What to work on: Within the records below, find each line that holds the string "will", then copy it.
== Listed entries ==
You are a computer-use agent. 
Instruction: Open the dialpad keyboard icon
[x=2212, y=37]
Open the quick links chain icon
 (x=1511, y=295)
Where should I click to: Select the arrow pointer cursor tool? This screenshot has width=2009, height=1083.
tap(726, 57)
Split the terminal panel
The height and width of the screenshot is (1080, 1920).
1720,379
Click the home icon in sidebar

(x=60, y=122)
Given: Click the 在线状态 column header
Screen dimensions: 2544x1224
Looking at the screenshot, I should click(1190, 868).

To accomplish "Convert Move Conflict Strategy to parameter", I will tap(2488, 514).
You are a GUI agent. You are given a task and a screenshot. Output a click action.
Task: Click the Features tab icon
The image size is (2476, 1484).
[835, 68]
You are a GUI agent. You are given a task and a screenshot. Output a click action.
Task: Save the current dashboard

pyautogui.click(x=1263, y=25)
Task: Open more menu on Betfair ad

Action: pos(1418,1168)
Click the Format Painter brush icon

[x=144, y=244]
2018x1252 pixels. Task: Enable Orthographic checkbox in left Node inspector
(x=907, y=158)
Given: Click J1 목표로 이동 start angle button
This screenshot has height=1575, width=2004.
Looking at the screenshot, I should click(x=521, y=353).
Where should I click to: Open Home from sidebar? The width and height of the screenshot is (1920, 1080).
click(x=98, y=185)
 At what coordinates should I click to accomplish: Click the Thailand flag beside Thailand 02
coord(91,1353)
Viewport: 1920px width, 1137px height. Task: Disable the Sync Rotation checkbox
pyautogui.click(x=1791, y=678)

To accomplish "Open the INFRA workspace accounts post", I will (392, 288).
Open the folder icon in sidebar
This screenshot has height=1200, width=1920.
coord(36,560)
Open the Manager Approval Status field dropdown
===
The answer:
To accomplish "Convert Move Conflict Strategy to parameter", I will tap(2488, 514).
To accomplish "Open the INFRA workspace accounts post", I will (392, 288).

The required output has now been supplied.